WORK INSTRUCTIONS:
Of all the lines in the entries below, give again exactly those starting at the line containing "You are a GUI" and ending at the line containing "Click the Barra", both ends included, and no others.

MATERIAL FOR THE TASK:
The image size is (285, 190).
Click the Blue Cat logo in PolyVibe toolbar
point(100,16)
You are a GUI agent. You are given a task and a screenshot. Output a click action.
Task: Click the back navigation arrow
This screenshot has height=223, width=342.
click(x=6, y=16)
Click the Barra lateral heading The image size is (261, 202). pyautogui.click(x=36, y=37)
--
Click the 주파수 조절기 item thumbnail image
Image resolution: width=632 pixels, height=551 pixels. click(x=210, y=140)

REPLY:
You are a GUI agent. You are given a task and a screenshot. Output a click action.
Task: Click the back navigation arrow
This screenshot has height=223, width=342.
click(x=6, y=16)
Click the Barra lateral heading The image size is (261, 202). pyautogui.click(x=36, y=37)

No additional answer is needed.